Help needed to get started with text classification

Okay so, there’s definitely a problem with your code: you’re not minibatching the inputs; you’re calling “update” on the whole data. The nlp.update method performs a single gradient-descent step – so you’re only making 200 updates, with each update estimated on the whole dataset. You need to change this to:

from spacy.util import minibatch
    for i in range(10):
        losses = {}
        annotations = [get_cats(label, labelset) for label in train_labels]
        dataset = zip(train_texts, annotations)
        for batch in minibatch(dataset, size=8):
            batch_texts, batch_annots = zip(*batch)
            nlp.update(batch_texts, batch_annots, sgd=optimizer, drop=0.2,
                   losses=losses)

A more general point as well: you should probably try to benchmark against a bag-of-words model, probably using something like scikit-learn. I’ve been wondering what we can do to make this more transparent.

Let’s say the neural net model gets you 45%. Then you run a bigram bag-of-words model, and come up with 72% using scikit-learn, with the normal stop-words removal, tf-idf weighting, etc. So you run more hyper-parameter search, and then the neural net gets 73%. More hyper-parameter tuning on the scikit-learn model gets you 78%, while you can come up with from spaCy is 77.8%.
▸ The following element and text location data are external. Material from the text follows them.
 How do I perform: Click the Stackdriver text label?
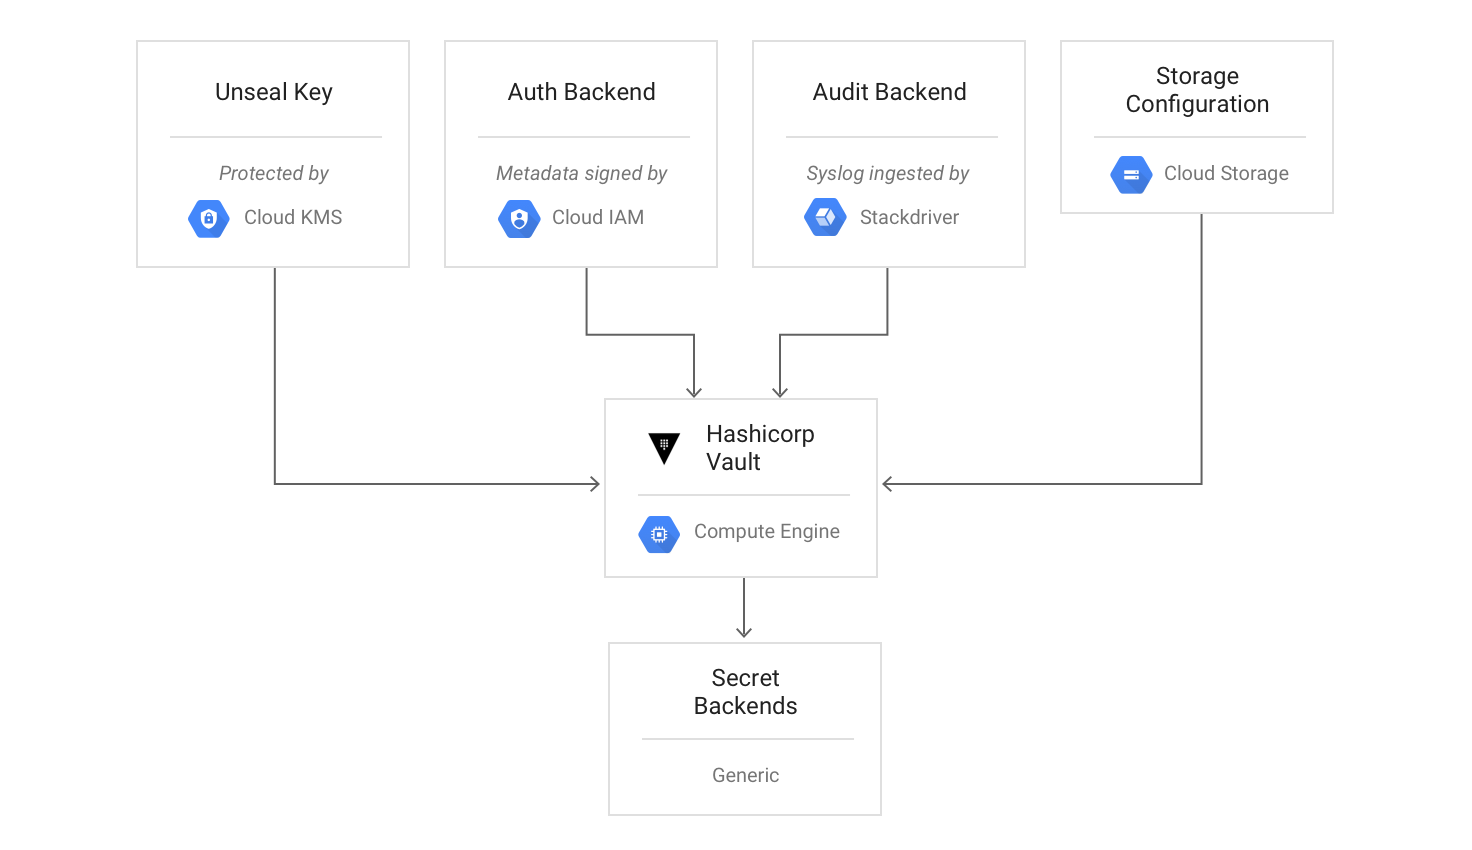pos(909,217)
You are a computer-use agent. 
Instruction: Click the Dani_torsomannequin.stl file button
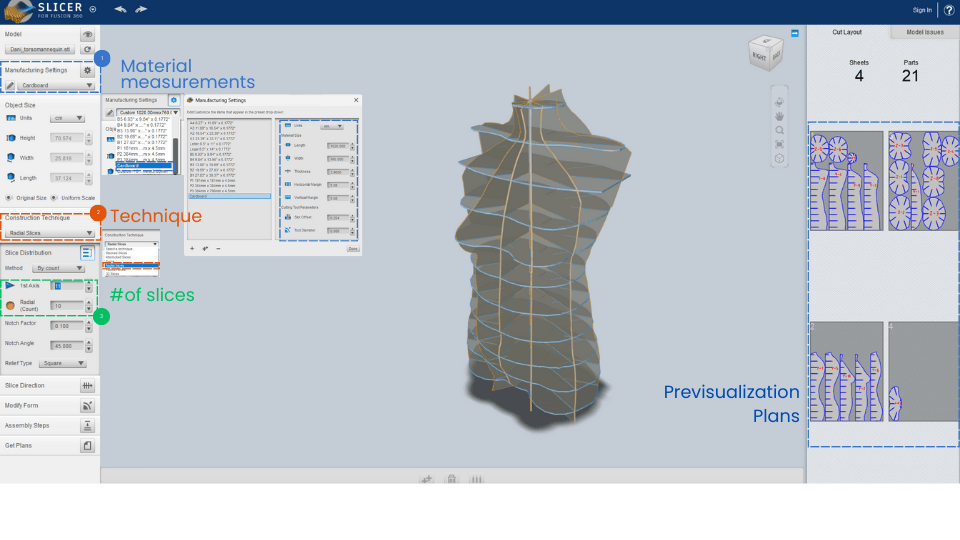[x=40, y=48]
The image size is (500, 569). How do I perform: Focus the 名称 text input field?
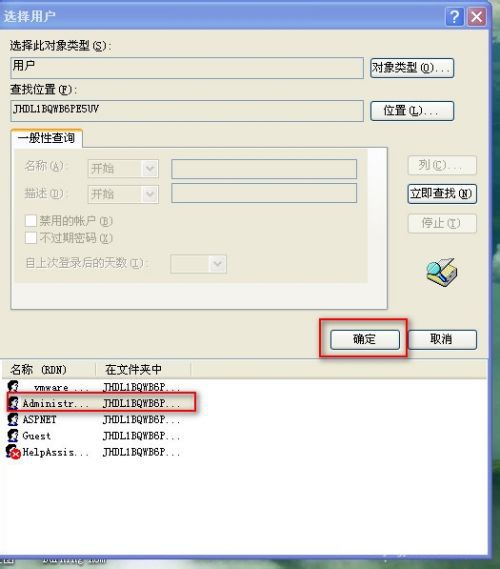pyautogui.click(x=264, y=169)
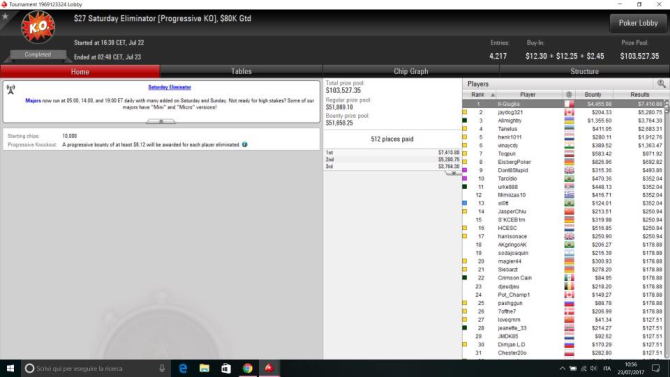670x377 pixels.
Task: Click the player search magnifier icon
Action: coord(661,84)
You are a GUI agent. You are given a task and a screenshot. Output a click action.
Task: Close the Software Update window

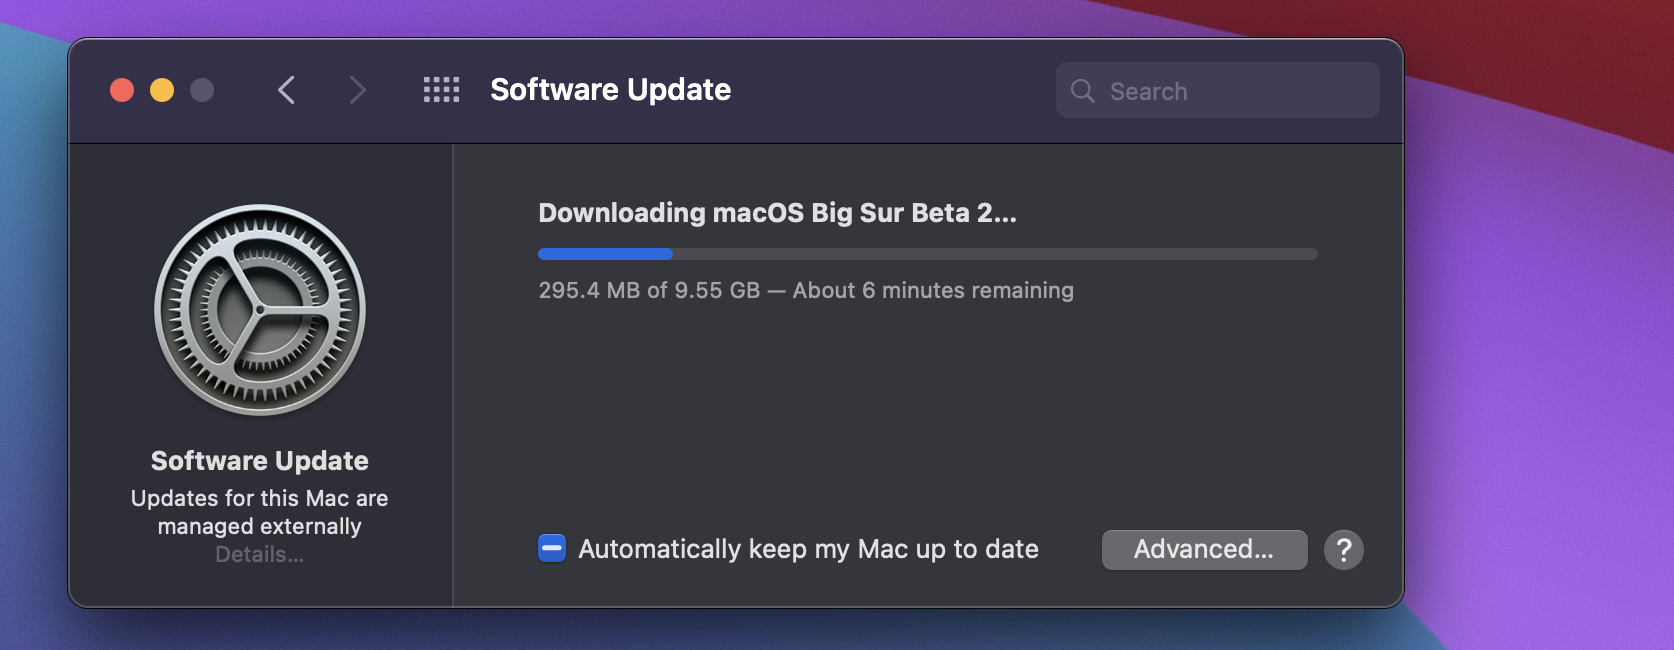[122, 90]
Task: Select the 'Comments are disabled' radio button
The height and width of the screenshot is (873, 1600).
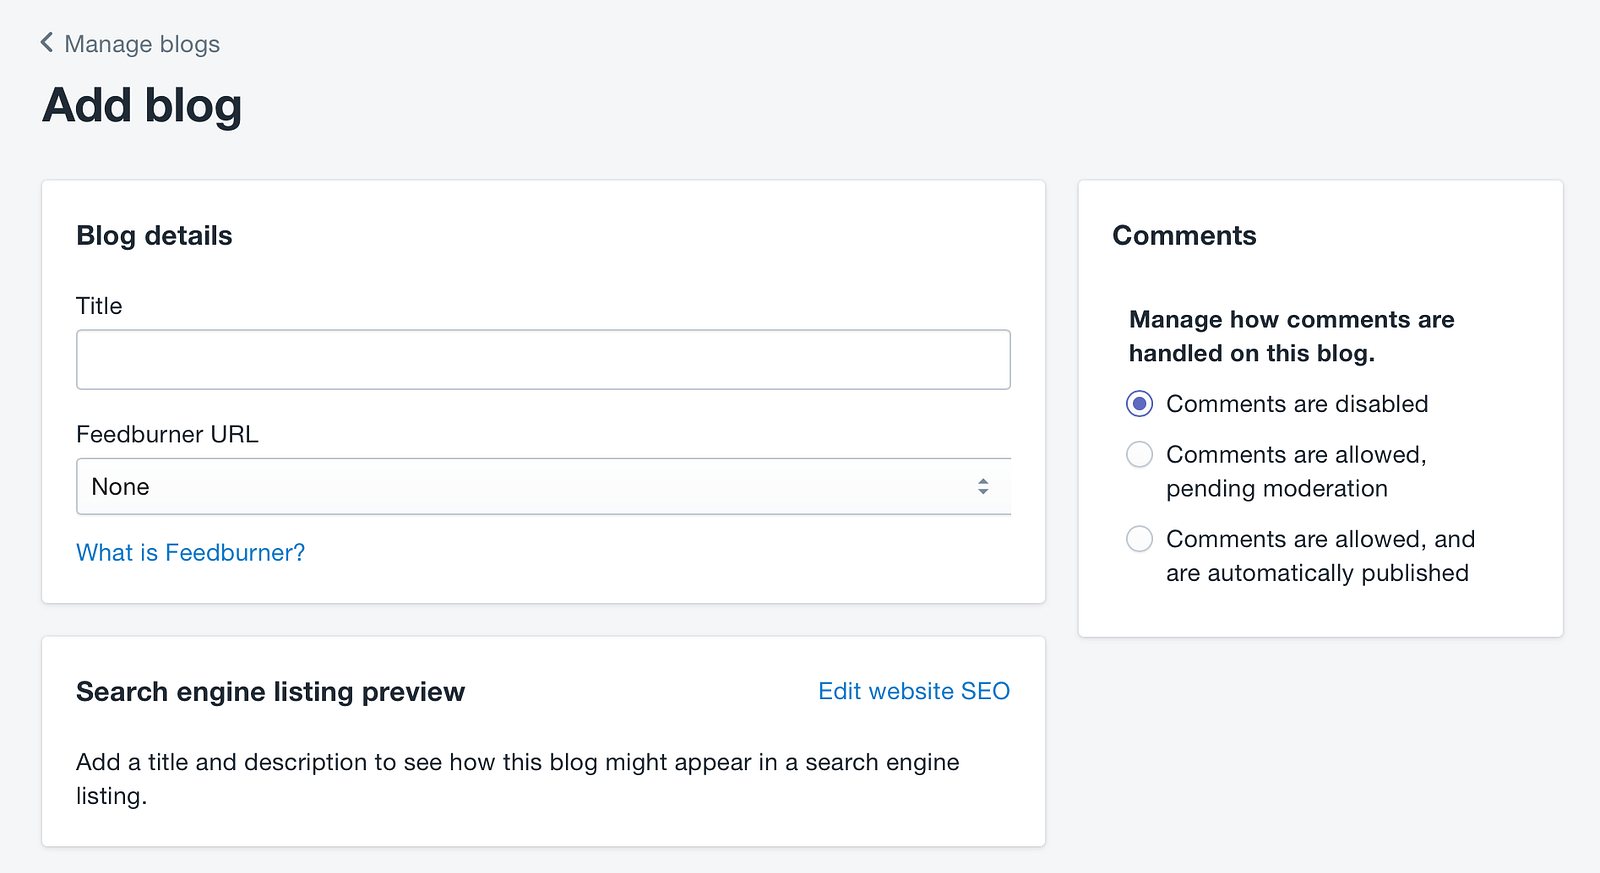Action: (x=1139, y=404)
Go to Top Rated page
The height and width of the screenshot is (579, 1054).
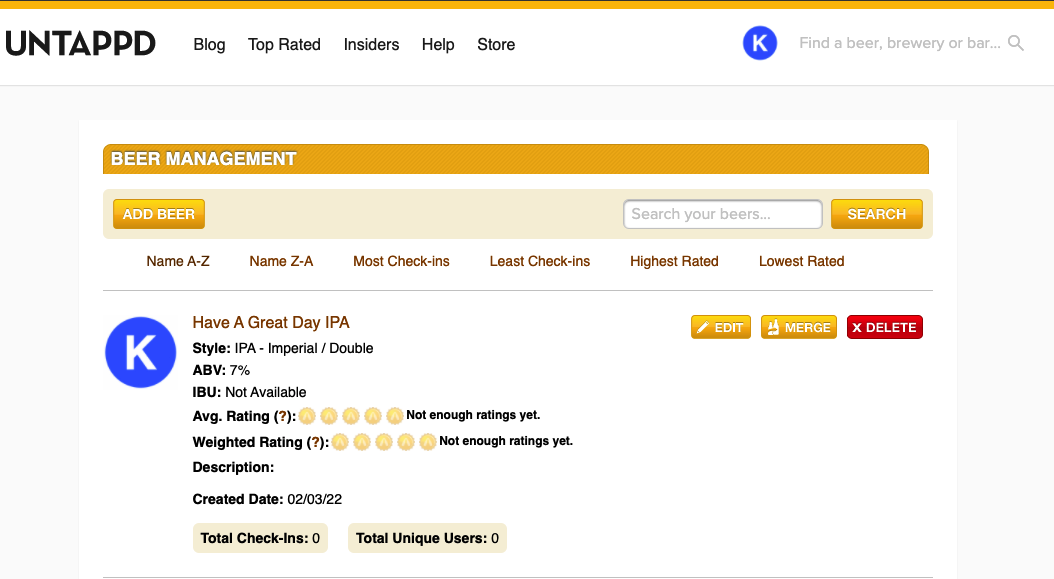pyautogui.click(x=284, y=45)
If the bigram model instead got you 40%, you’d probably end the hyper-parameter search from the neural network sooner, as you’d rightly conclude the problem’s probably hard and it’ll be tough to do much better. My point here is that one of the problems with hyper-parameter search is not knowing what you “ought” to be getting, which makes it hard to know whether you’re in roughly the right sort of hyper-parameter space.

If you know you’re 30% behind where you could be, that really changes what sort of decisions you explore. More epochs won’t get you 30% accuracy. Changing the batch size or the learning rate might though. So, life is a lot easier if you have a comparison point. Running some experiments with a simpler model is really good for framing the problem.